FIGURE 4.

Bacterial resistance to arsenic. (As) enter the bacterial cell using Phosphate-Specific Transporters (Pst) and Type III Transporters (PiT) in the case of As⁵⁺ and Aquaglycerolporins in the case of As³⁺ (Paez-Espino et al., 2009). The ars operon harbors 3 co-transcribed core genes that confer resistance not only to As³⁺ and As⁵⁺, but also to Antimony (Sb³⁺). arsR encodes a Transcriptional Repressor, arsC encodes a Cytoplasmic Arsenate Reductase, and arsB encodes a membrane bound Arsenite Efflux Pump. Two additional genes may be present within the ars operon, arsA and arsD. The former encodes an intracellular ATPase which binds ArsB to form an ArsA-ArsB ATPase Efflux Pump, while the latter is a metallochaperone that binds and delivers As³⁺ and Sb³⁺ to ArsA-ArsB complex for efflux, in addition to its role as a trans-activating co-repressor of the ars operon along with ArsR (Silver and Phung le, 2005; Paez-Espino et al., 2009; Hobman and Crossman, 2014).
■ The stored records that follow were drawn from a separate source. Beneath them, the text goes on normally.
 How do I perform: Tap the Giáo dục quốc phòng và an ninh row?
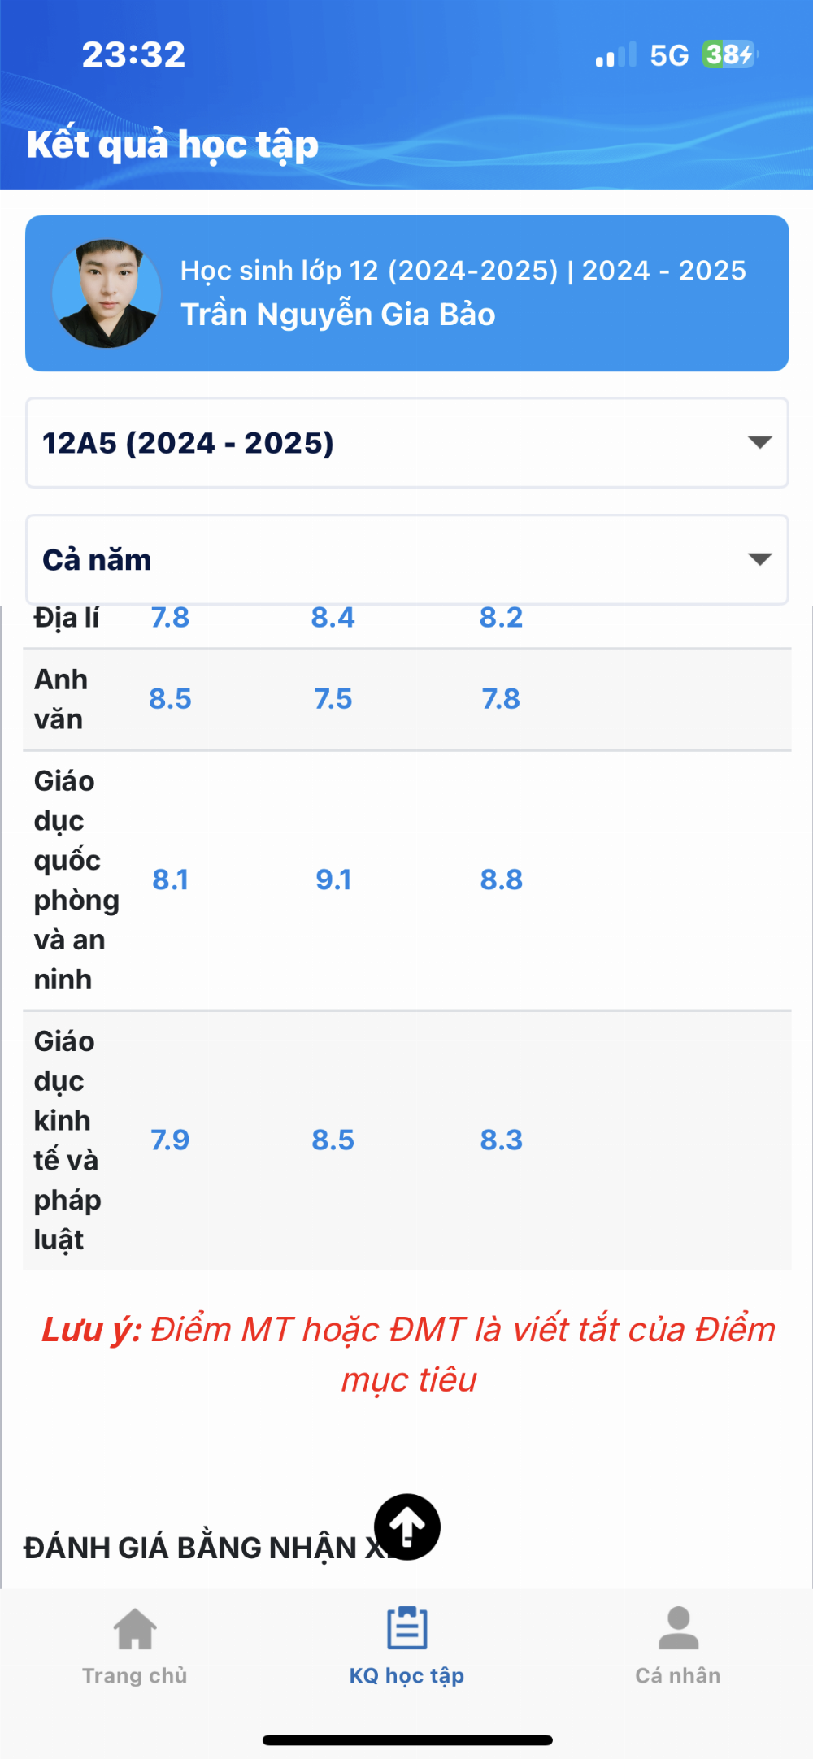tap(407, 880)
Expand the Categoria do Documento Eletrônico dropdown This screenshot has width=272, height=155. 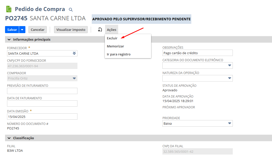click(229, 65)
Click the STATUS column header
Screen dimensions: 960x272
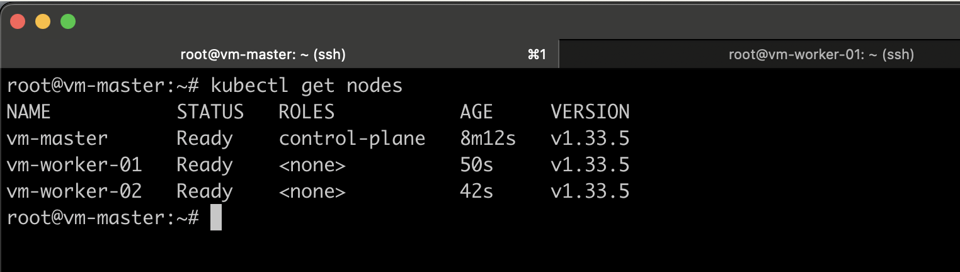[x=210, y=112]
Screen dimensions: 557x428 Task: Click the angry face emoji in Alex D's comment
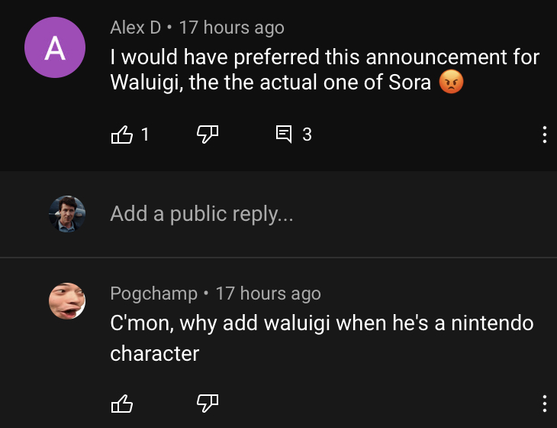(x=451, y=82)
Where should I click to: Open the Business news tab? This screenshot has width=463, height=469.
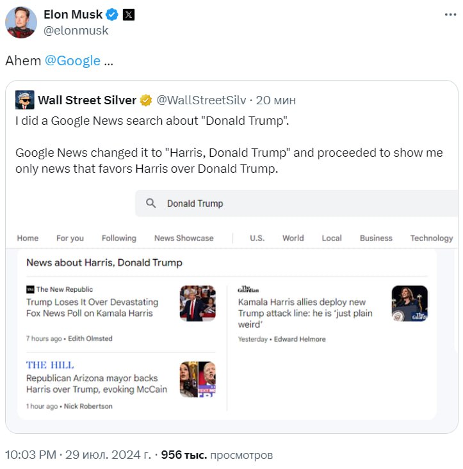(x=376, y=238)
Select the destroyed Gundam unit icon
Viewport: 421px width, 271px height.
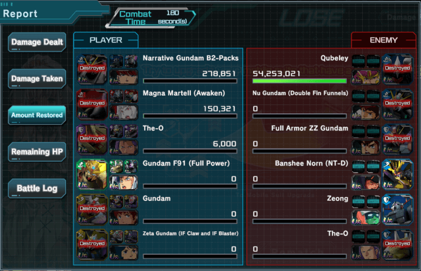coord(92,210)
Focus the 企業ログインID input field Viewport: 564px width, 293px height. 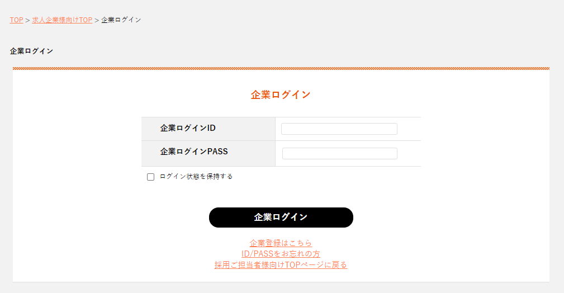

Moreover, some microorganisms escape As toxicity by methylation thus, leading to the production of less toxic and volatile derivatives that diffuse outside the bacterial cell (Paez-Espino et al., 2009). Besides As toxicity, bacteria belonging to the Shewanella spp., Sulfurospirillum spp., Clostridium spp., and Bacillus spp., use As⁵⁺ as a final electron acceptor during anaerobic respiration by reducing it to As³⁺, while other bacteria use As³⁺ as an electron donor and oxidize it to As⁵⁺ during aerobic oxidation (Paez-Espino et al., 2009). The oxidation/reduction processes are mediated by the Respiratory Arsenate Reductase and Respiratory Arsenite Oxidase that are encoded by the arrAB operon and asoAB genes respectively (Silver and Phung le, 2005; Paez-Espino et al., 2009). Adapted and modified with permission from Paez-Espino et al. (2009).